PROBLEM TO WORK ON: Return each line of the data below exactly, omitting any pictures.

Pixel coordinate grounding data:
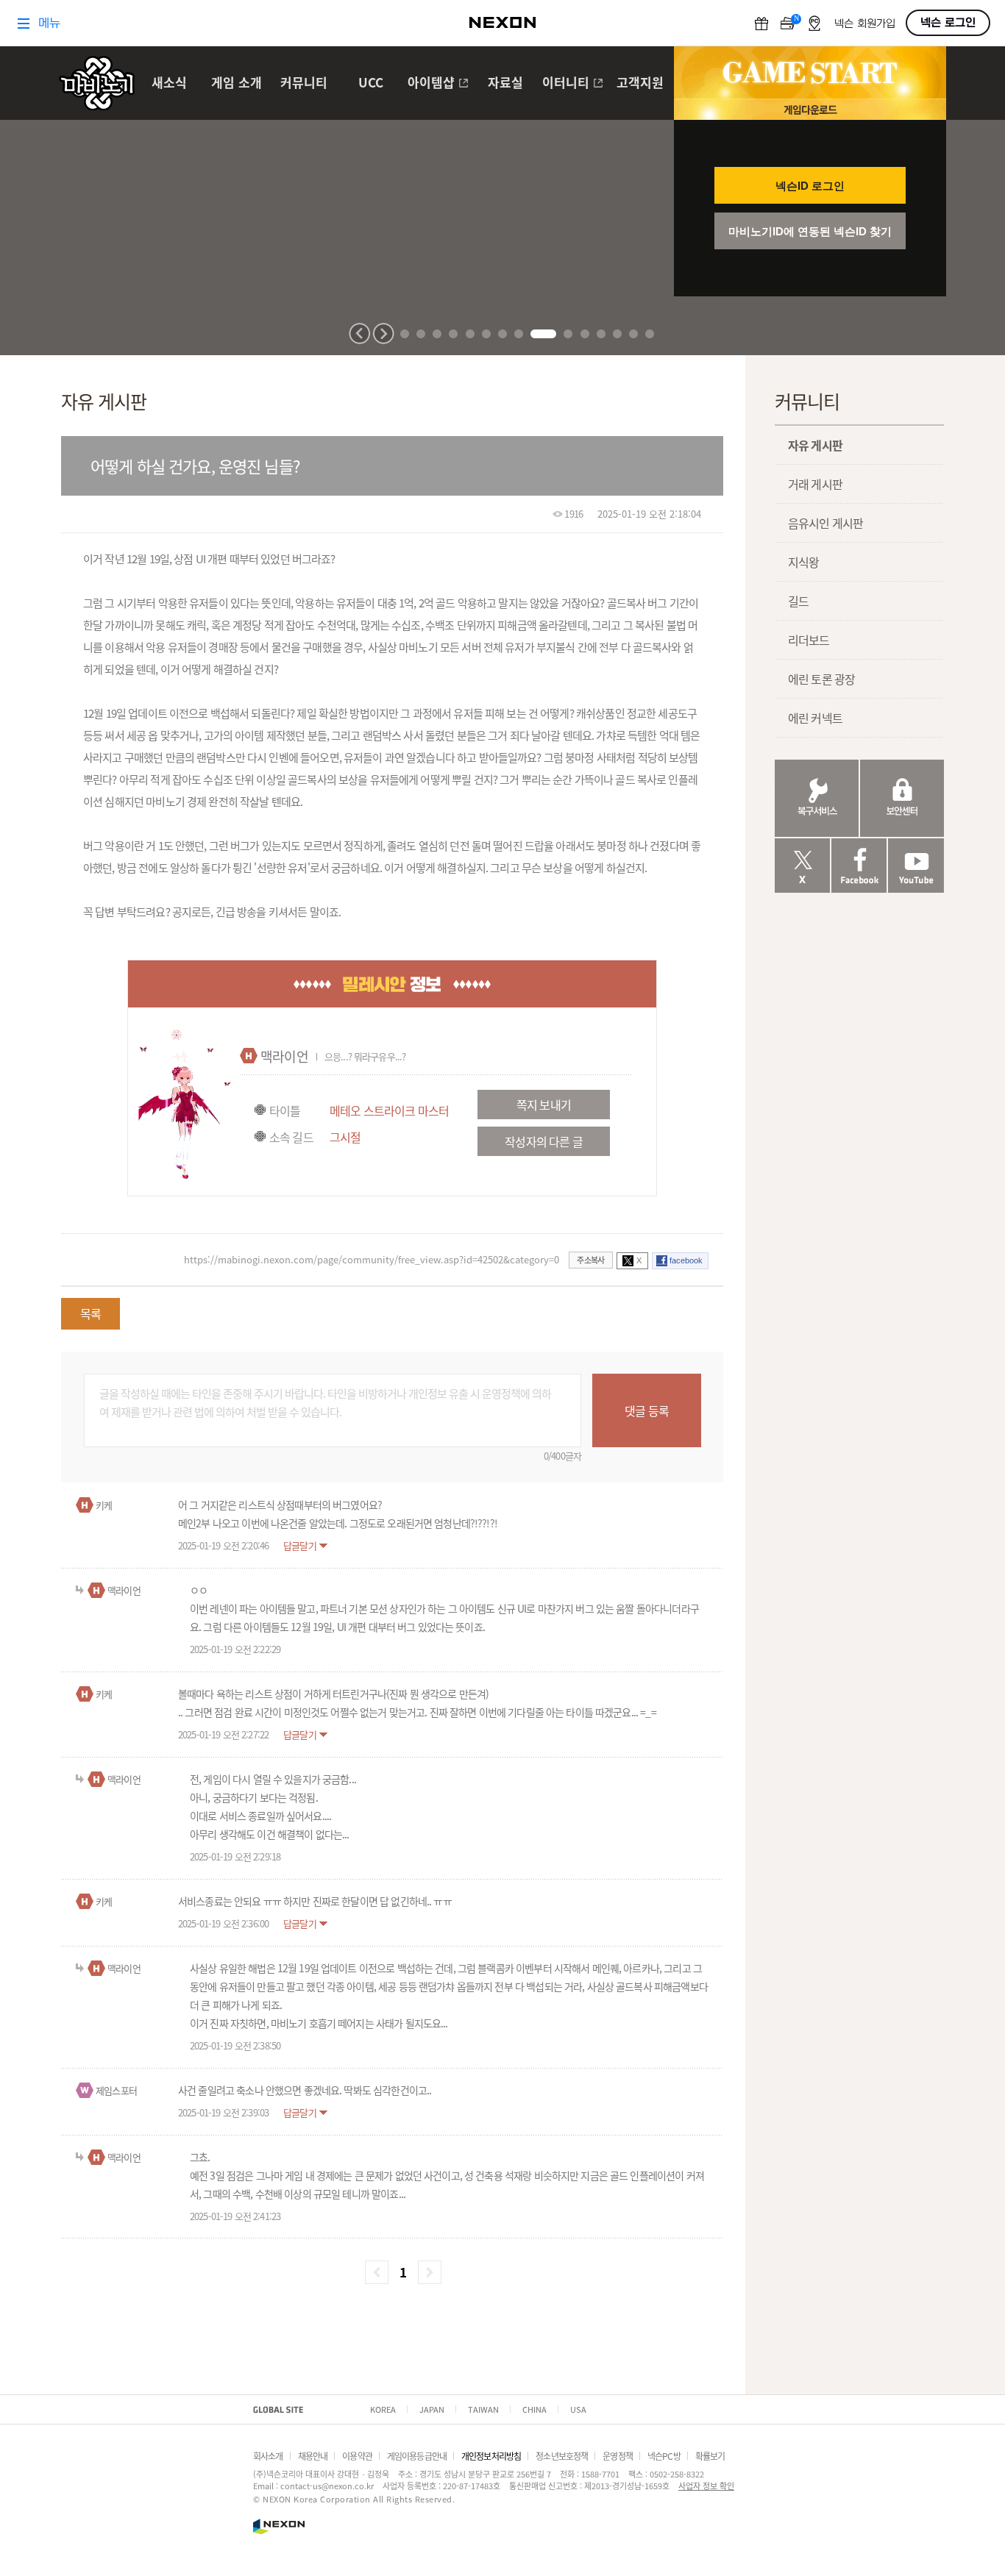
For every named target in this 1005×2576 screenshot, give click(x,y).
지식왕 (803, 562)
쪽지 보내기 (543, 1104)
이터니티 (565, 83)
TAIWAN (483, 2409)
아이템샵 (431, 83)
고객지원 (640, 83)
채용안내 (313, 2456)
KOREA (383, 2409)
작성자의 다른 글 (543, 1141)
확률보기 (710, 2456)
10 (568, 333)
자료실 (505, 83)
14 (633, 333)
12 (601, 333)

EXERCISE OUTPUT:
For every named target in this 1005×2576 screenshot, give click(x,y).
지식왕 (803, 562)
쪽지 보내기 (543, 1104)
이터니티 (565, 83)
TAIWAN (483, 2409)
아이템샵 (431, 83)
고객지원 (640, 83)
채용안내 (313, 2456)
KOREA (383, 2409)
작성자의 다른 글 (543, 1141)
확률보기 (710, 2456)
10 (568, 333)
자료실 (505, 83)
14 (633, 333)
12 (601, 333)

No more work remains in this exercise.